已于 2023-12-31 01:28:53 修改

阅读量639

点赞数 12

分类专栏：读研日记文章标签：学习

于 2023-12-30 13:15:57 首次发布

本文链接：https://blog.csdn.net/m0_56654371/article/details/135304469

版权

读研日记专栏收录该内容

34 篇文章 0 订阅

订阅专栏

好好好，几个小时把开题报告写（抄）完了，爽，发给导看了，让他给我改hhh，争取今天能交到系统上面吧，早交早结束，不过好歹也是年前写完了嘻嘻

去恰饭咯，下午再来看看分布式的东西

晚上看了眼分布式训练的代码，大概清楚了很多了

and导还没看我的报告，这两天系统还维修

and我找到了昨天看的那篇，Framework(二)：分布式训练 - 知乎 (zhihu.com)，这个写的挺全的

首先就还是昨天说的那样，重点就是：nnodes节点数、node_rank节点的rank、nproc_per_node每个节点的进程数、master_addr主机ip地址、master_port通信端口，这些是要传到程序里面的参数。其他重要但不用传的参数：local_rank每个节点中进程的rank、rank所有节点中进程的rank、world_size所有进程数，这几个参数是程序内部自己会获取、传输的

先看数据并行，模型并行还没了解，改天

数据并行，每个gpu都能拿到一样的模型参数，关键就是怎么把模型分发到不同的gpu（也可以叫device）。

开始运行的程序要用到torch.distributed.launch，好我们先来看一下这个程序的注释

``torch.distributed.launch`` is a module that spawns up multiple distributed

training processes on each of the training nodes.
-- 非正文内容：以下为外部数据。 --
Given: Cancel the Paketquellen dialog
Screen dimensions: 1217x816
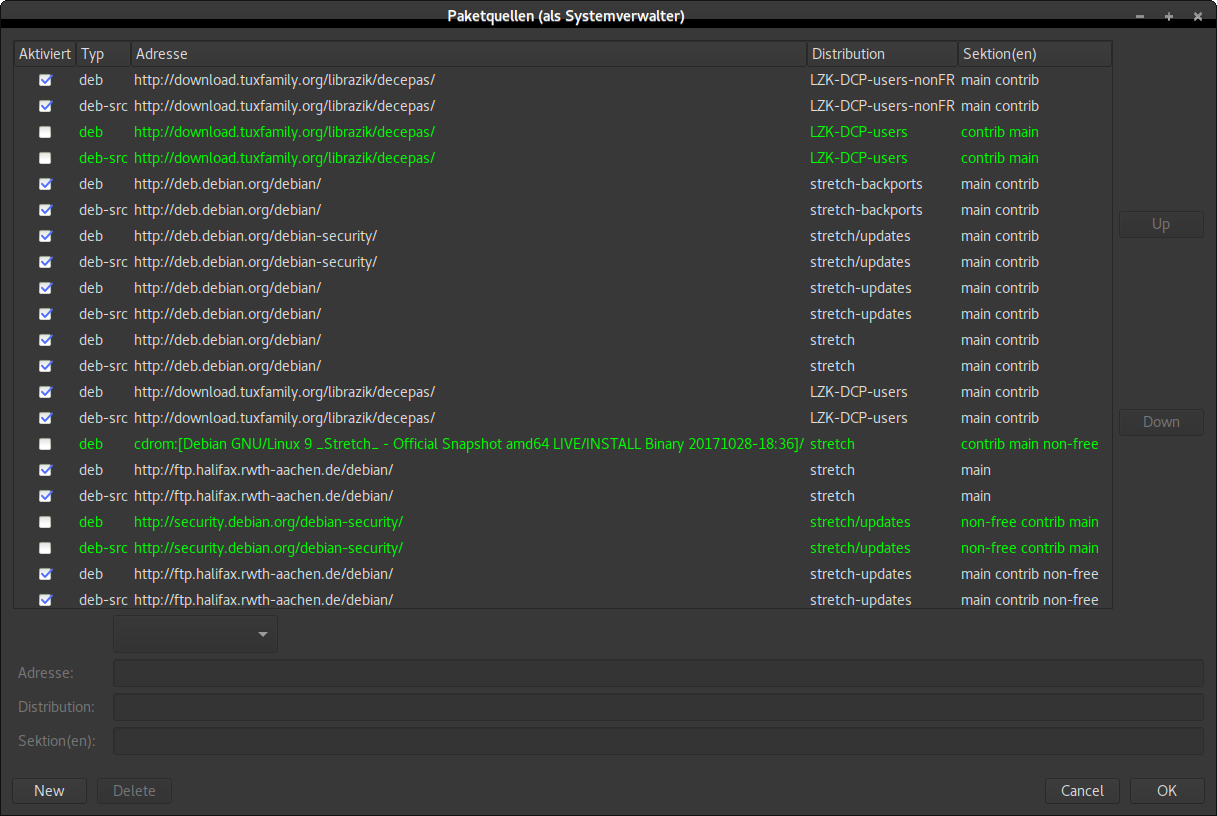Looking at the screenshot, I should 1082,791.
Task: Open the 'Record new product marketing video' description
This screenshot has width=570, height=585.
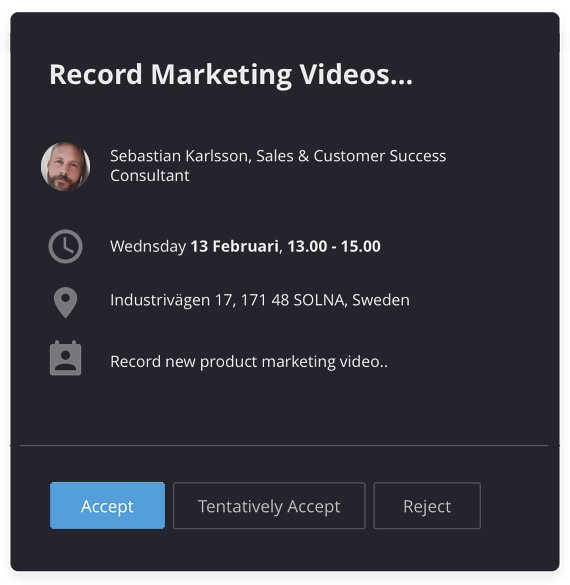Action: click(249, 362)
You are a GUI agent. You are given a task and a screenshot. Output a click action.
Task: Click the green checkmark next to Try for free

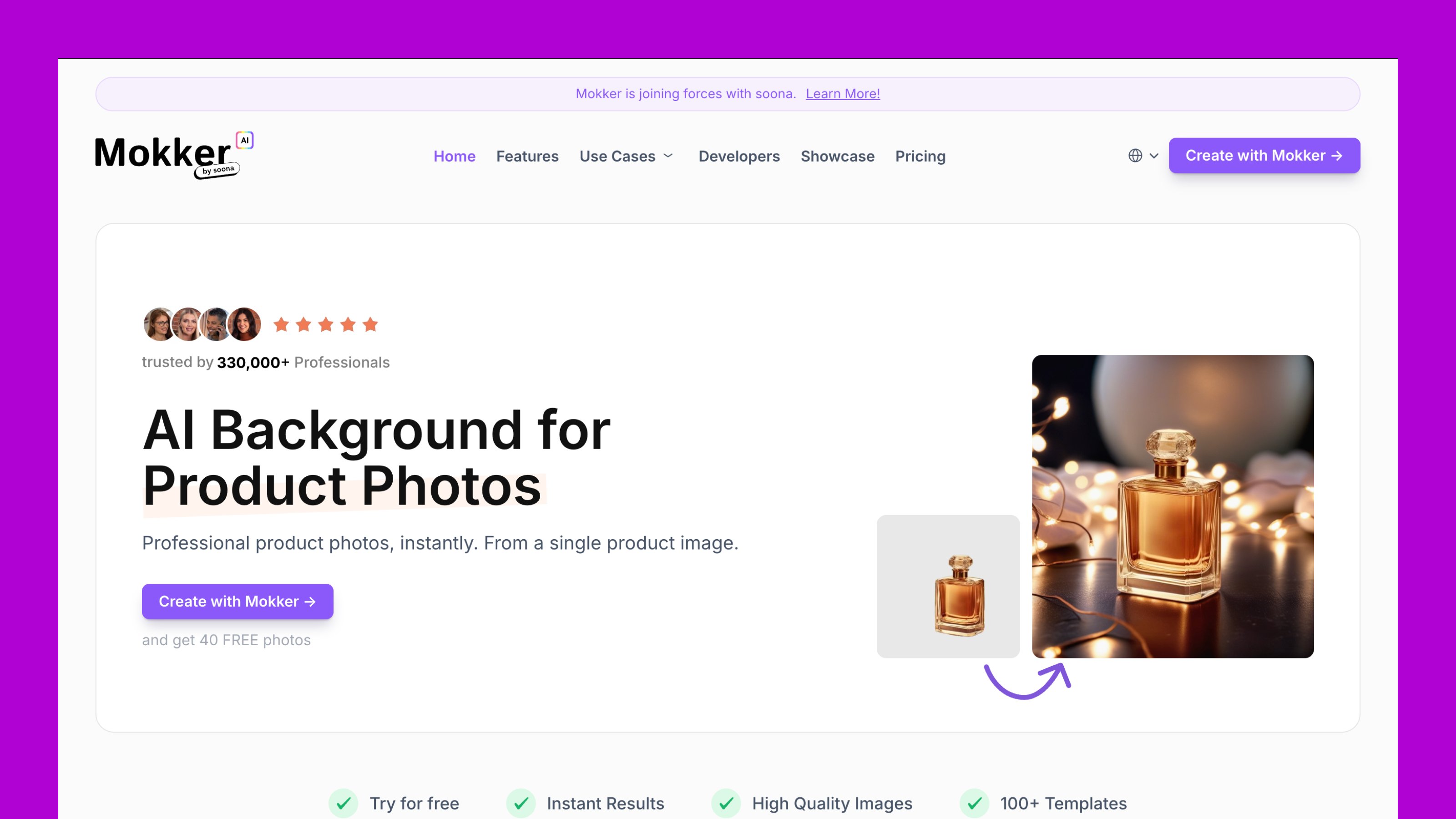(344, 803)
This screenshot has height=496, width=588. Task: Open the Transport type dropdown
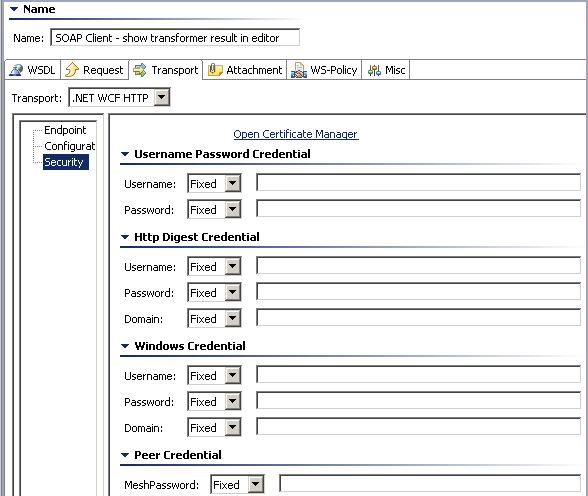pos(162,97)
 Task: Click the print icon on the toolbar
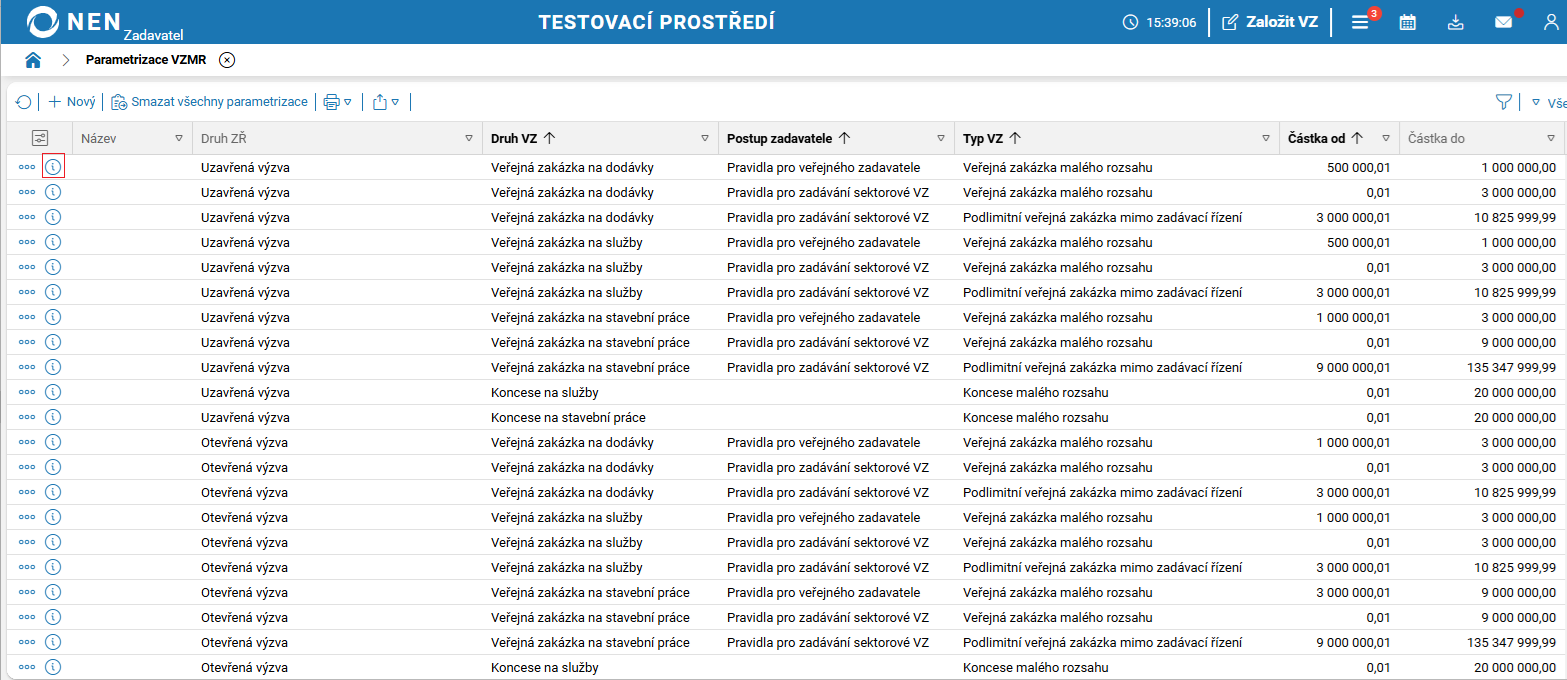[330, 101]
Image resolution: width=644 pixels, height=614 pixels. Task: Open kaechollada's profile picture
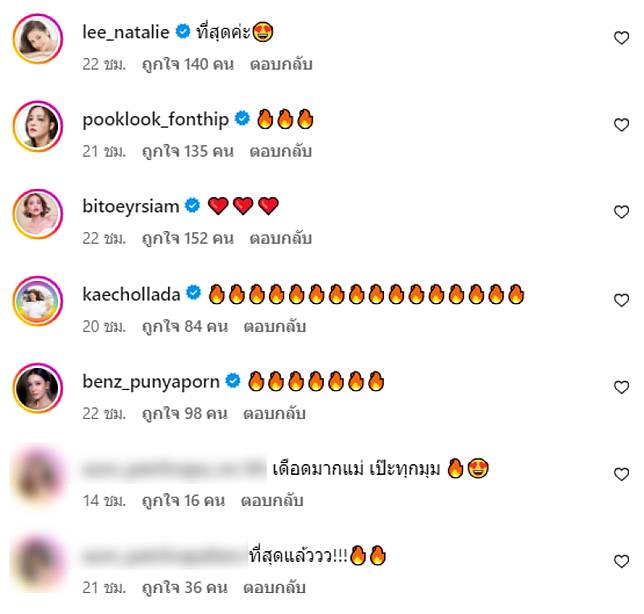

The utility can be used for single-node distributed training, in which one or

more processes per node will be spawned. The utility can be used for either

CPU training or GPU training. If the utility is used for GPU training,

each distributed process will be operating on a single GPU. This can achieve

well-improved single-node training performance. It can also be used in

multi-node distributed training, by spawning up multiple processes on each node

for well-improved multi-node distributed training performance as well.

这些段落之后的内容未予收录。